お腹より下の部分がズキズキする、ピキっと痛みが走る、という妊婦さんは多いのではないでしょうか。もしかするとそれは「恥骨痛」かもしれません。
今回は、妊娠中の恥骨痛の原因と対策についてご説明します。
妊婦の恥骨痛とは?どこが痛むの?
恥骨痛とは、その名の通り骨盤の下のほうにある「恥骨」の部分に現れる痛みのことです。
痛みの感じ方は人それぞれで、生理のようなチクチクした痛みや下腹部あたりにズキズキした痛み、寝返りをうったときなどにピキっという痛みが走るという人もいます。
痛みが強いと、横になった姿勢から起きられなかったり、歩くだけで痛くなったりすることもあります。
妊婦の恥骨痛の原因は?
妊娠中に恥骨痛が起こりやすいのは、妊娠・出産による体の変化と大きな関係があるからです。主に以下2つが原因だと考えられています。
骨盤まわりの関節や靭帯がゆるむ
妊娠すると、ホルモンの作用によって妊婦さんの骨盤まわりの関節や靭帯がゆるみます。そうすると、体を支える力が弱まって、骨盤まわりや恥骨結合の負担が大きくなるため、痛みが現れることがあります。
子宮の重みで圧迫される
赤ちゃんが成長するにつれて、妊婦さんの子宮もどんどん重く、大きくなります。恥骨部分は子宮の真下にあるため、強く圧迫されることで痛みを感じることがあります。

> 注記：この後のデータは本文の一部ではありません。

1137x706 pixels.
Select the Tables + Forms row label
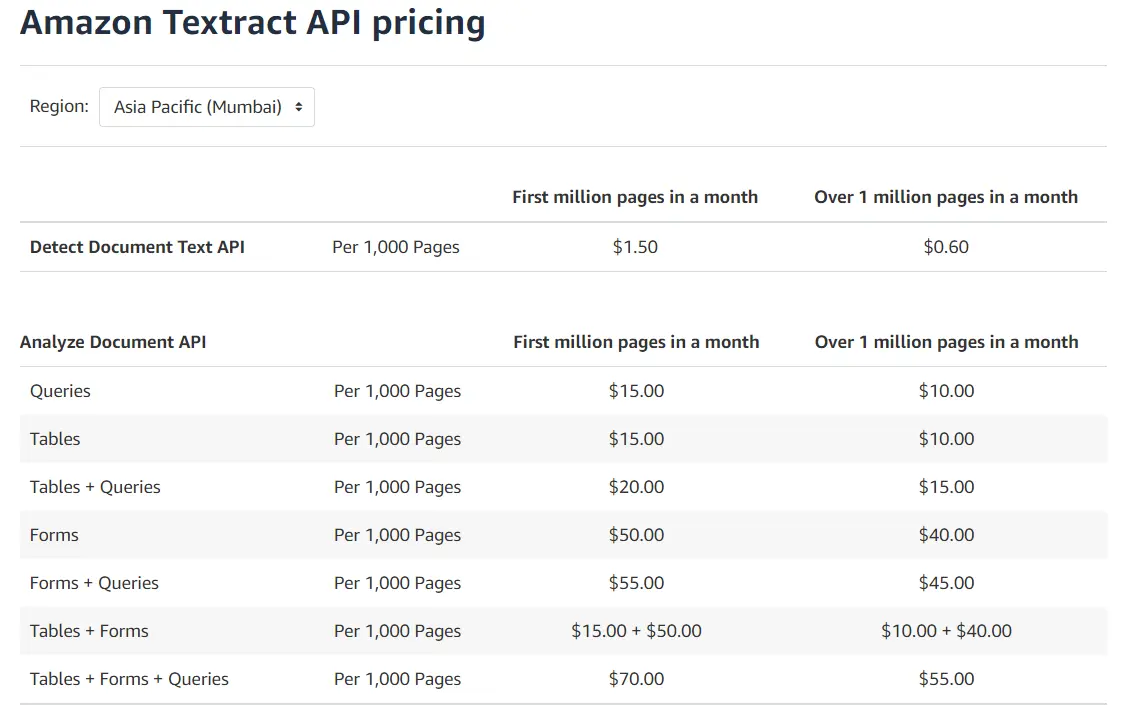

妊娠中期(妊娠5ヶ月~)に入ると、妊婦さんのお腹はだんだん大きくなってきて、靭帯が緩んできているところに子宮の重みが加わるため、痛みを感じやすくなります。
一般的には臨月が痛みのピークであることが多いですが、骨盤まわりをゆるませるホルモンの分泌が妊娠前の状態になるまで数ヶ月かかるため、産後にも恥骨痛が続く人もいます。
妊娠初期や産後に恥骨痛が出ることもある?
骨盤の関節や靭帯をゆるませるホルモンは、妊娠初期から分泌されます。そのため、お腹が大きくなる前の妊娠初期から恥骨が痛み始めるケースもあります。
また、産後は、出産による影響や赤ちゃんの授乳や抱っこなどのお世話により、骨盤まわりに負荷がかかることが増えるため、出産してから恥骨痛が起きたという人もいます。
一人目の出産のときは恥骨痛をあまり感じなかったのに、二人目の出産のときは妊娠初期から恥骨痛に悩まされていたという妊婦さんも多いですよ。
妊婦さんの恥骨痛の対策は?
妊婦さんが恥骨痛になったら、悪化させないように次のことに気をつけましょう。
姿勢を意識する
お腹が大きくなってくると姿勢が悪くなりがちですが、腰を反らせた「反り腰」は骨盤まわりにさらに負担をかけます。無理のない範囲で正しい姿勢を意識してくださいね。
また、座るときは、足を組んだり、正座を片方に崩した「お姉さん座り」などはなるべく避けて、腹筋を意識しておへそのあたりを引き上げるようなイメージを持って座ると良いですよ。
ストレッチをする
日頃から腰回しなどの体操をしたり、ストレッチをしたりしておくと恥骨痛を緩和させることができますよ。ただし、お腹の張りを感じたらすぐに休むなど、体調に気をつけながら行うようにしましょう。
下記の関連記事では、産後にも役立つストレッチをイラストつきで紹介しているので、参考にしてくださいね。
骨盤ベルトをつける
「トコちゃんベルト2」など、妊娠中に使える骨盤ベルトを使って骨盤をサポートすることで、恥骨結合の負担が軽くなり、痛みがやわらぐこともあります。
ただし、適切に着けないと逆に痛みが増してしまう可能性があるので、説明書をしっかりと読んでから着けるようにしてくださいね。不安なときはかかりつけの産婦人科医や助産師に相談することをおすすめします。
寝方を変える
恥骨痛が気になるときは、仰向けで寝ない方がいいとされています。仰向けで寝ると子宮が骨盤近くの血流を圧迫し、痛みが強くなる可能性があるからです。
妊娠中におすすめの寝方は「横向き」です。横向きに寝て、足の間に抱き枕やクッションを挟むと、恥骨痛がさらに和らぐ妊婦さんも多いようです。
恥骨痛がつらいときは医師に相談を
特に妊娠初期は、体の変化もまだ小さく、見た目も妊娠前とさほど変わらないため、無理をしてしまいがちです。妊娠中の恥骨痛を放っておくと、それが産後まで続いてしまうこともあります。
恥骨痛の痛みがひどいときは、我慢したり自己流で何とかしようとしたりせず、かかりつけの産婦人科に相談してくださいね。